Siete proyectos solidarios habían concurrido a la convocatoria del MICAP correspondiente a 2021, incluidos los dos a los que han sido concedidas las ayudas. De los cinco restantes, uno había sido presentado por las Hermanas Clarisas y buscaba financiación para arreglar las habitaciones de los profesores del Colegio de educación secundaria Maria Inés, en Nigeria. La Fundación Recover (institución privada, laica y sin ánimo de lucro para el desarrollo en el sector sanitario en África), pedía ayuda para la lucha contra el COVID-19 mediante la adquisición de material sanitario de prevención y protección esencial como guantes, mascarillas, gel… para el hospital psiquiátrico de Bouaké (Costa de Marfil), y Xymena Dyduch, colegiada del MICAP, solicitó una aportación para su proyecto de asistencia jurídica para migrantes en las fronteras externas de la Union Europea.

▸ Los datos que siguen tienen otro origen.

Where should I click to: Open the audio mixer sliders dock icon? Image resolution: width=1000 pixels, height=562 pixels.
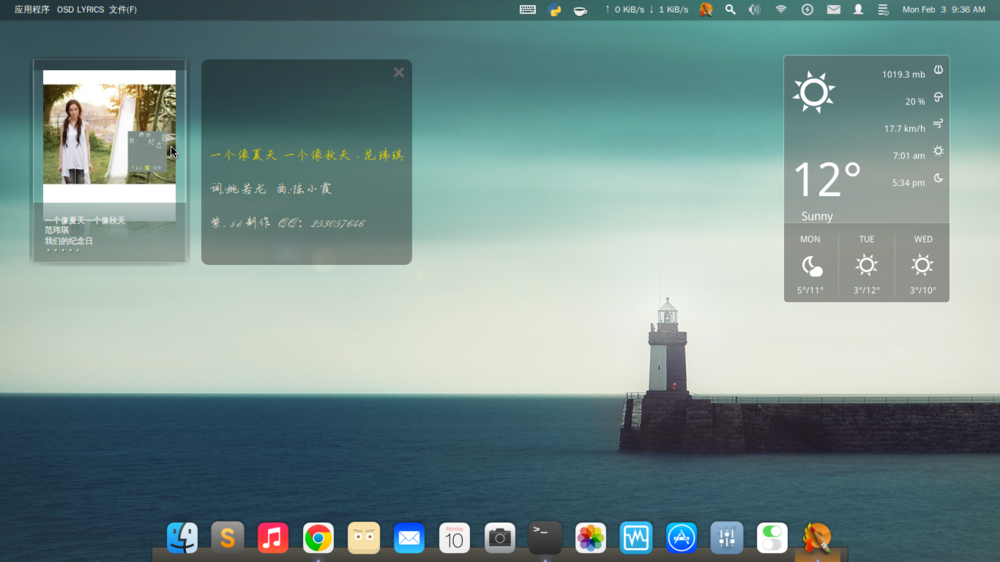[726, 538]
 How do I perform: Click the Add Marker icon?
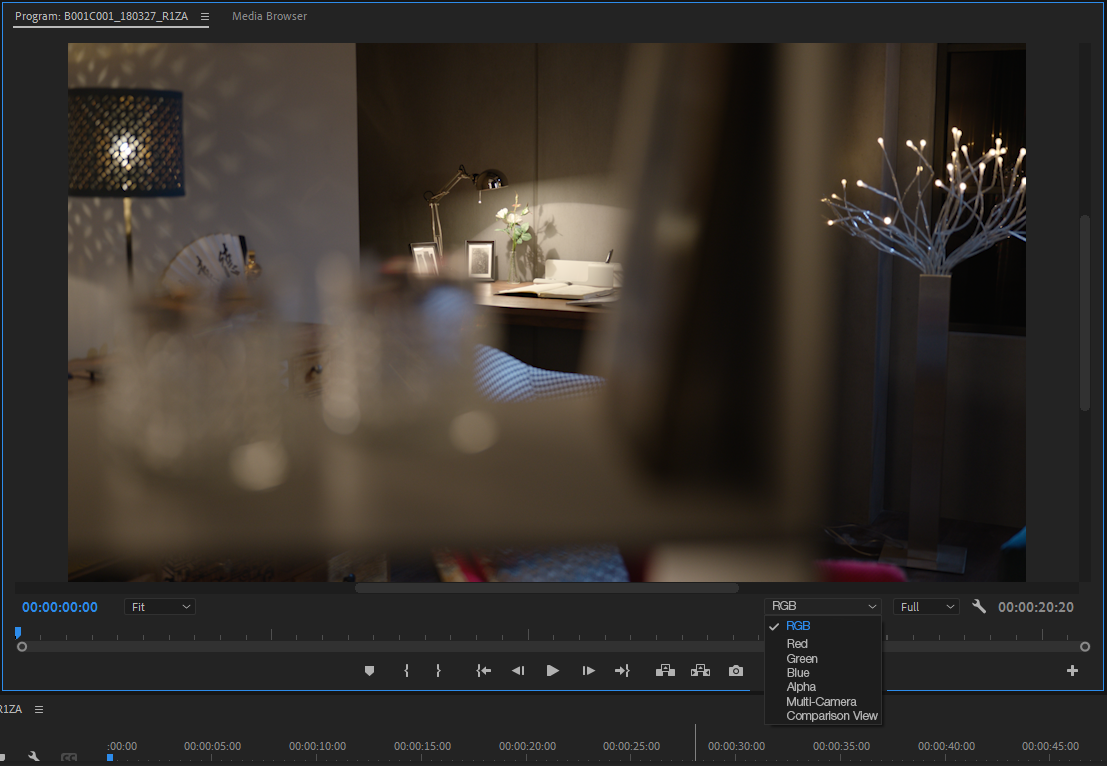(369, 670)
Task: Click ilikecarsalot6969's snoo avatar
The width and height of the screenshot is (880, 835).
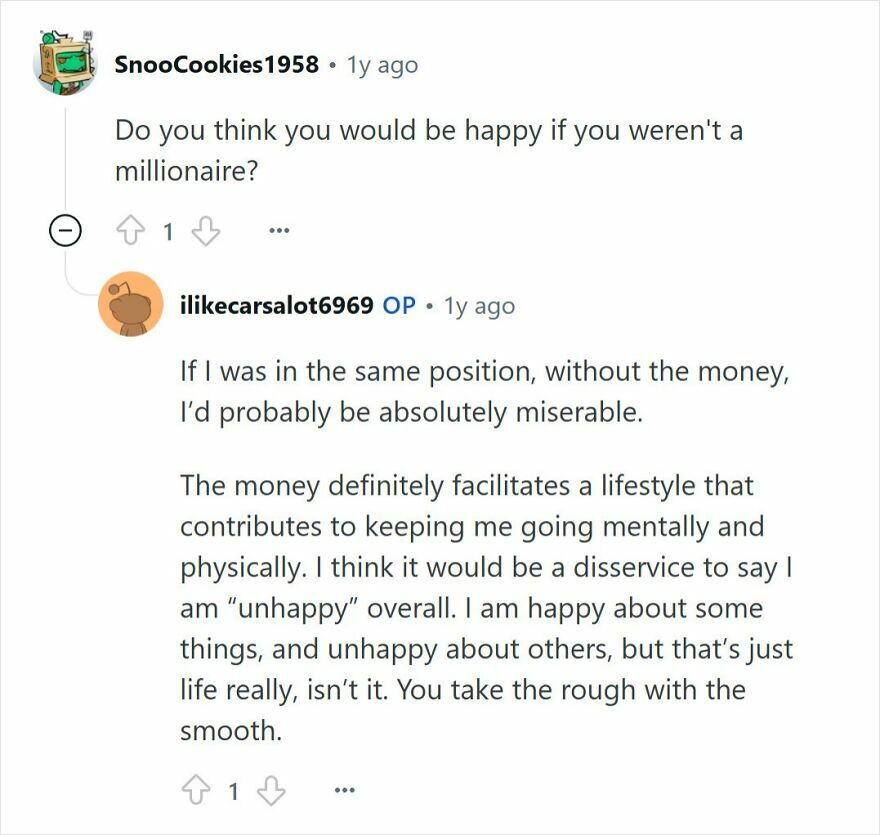Action: pos(131,305)
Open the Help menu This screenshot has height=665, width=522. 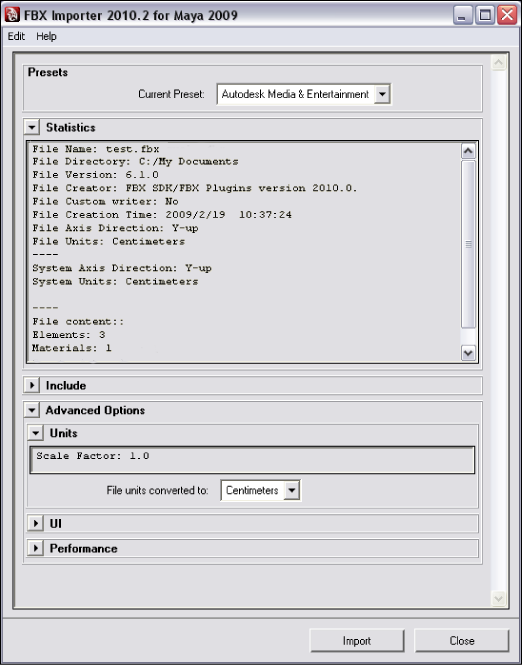[x=46, y=36]
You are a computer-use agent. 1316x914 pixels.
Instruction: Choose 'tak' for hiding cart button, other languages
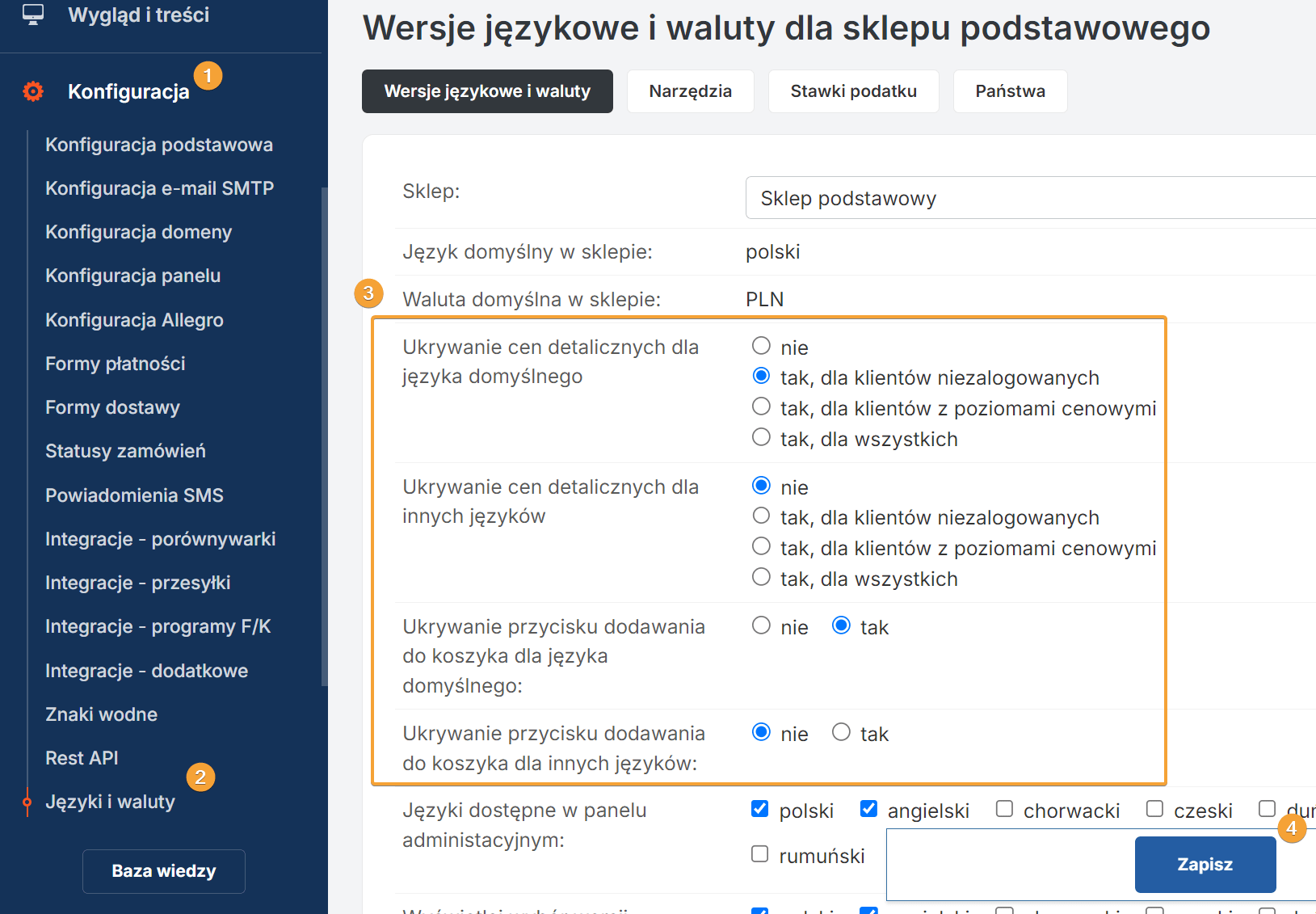click(841, 732)
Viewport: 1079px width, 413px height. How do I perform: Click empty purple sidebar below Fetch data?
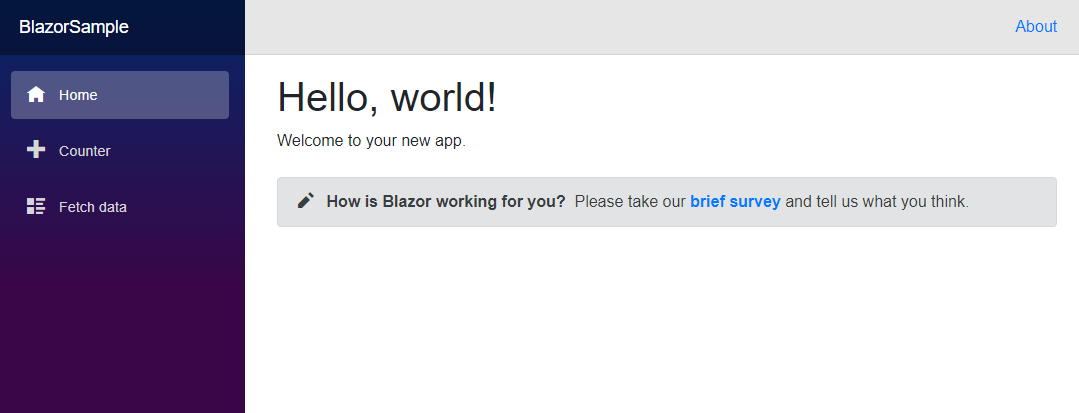click(x=122, y=317)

Polish Medical, a través de Xymena Dyduch, planteó un proyecto para la adquisición de prótesis destinadas a menores sirios, y la Asociación Nuevo Diálogo (ANDI), también través de una colegiada, en este caso Elisa Rodrigues de Araújo, propuso un plan para la promoción de la educación y un desarrollo integral de calidad entre la infancia desfavorecida de Kandhamal (India).

Ayudas de años anteriores

Los proyectos presentados por las Hermanas Clarisas y la ONG Alboan (Jesuitas) también fueron los adjudicatarios de las ayudas el pasado año. La dotación de 4.000 euros se repartió de manera equitativa entre ambas instituciones. Las Hermanas Clarisas recibieron los 4.000 euros de las ayudas del año 2019, que se repartieron a partes iguales entre los dos proyectos con los que concurrieron a la convocatoria, y en 2018 la Junta de Gobierno del MICAP adjudicó dos ayudas, de 2.000 euros cada una, a la congregación de las Hermanas Clarisas y la ONG Alboan. En 2017, los 4.000 euros se destinaron a las Hermanas Clarisas, para dotar de pupitres y sillas a la escuela de Ezillo, y a la Fundación Alboan para un proyecto de protección de los derechos humanos en el noroccidente de Honduras, mientras que en 2016 las beneficiarias de las ayudas fueron dos propuestas presentadas por Fundación Abogacía y la Fundación Alboan. Las ayudas del año 2015 fueron para la Fundación Abogacía, Alboan y la Fundación Religiosa Amanecer, de la Congregación Hijas de la Caridad.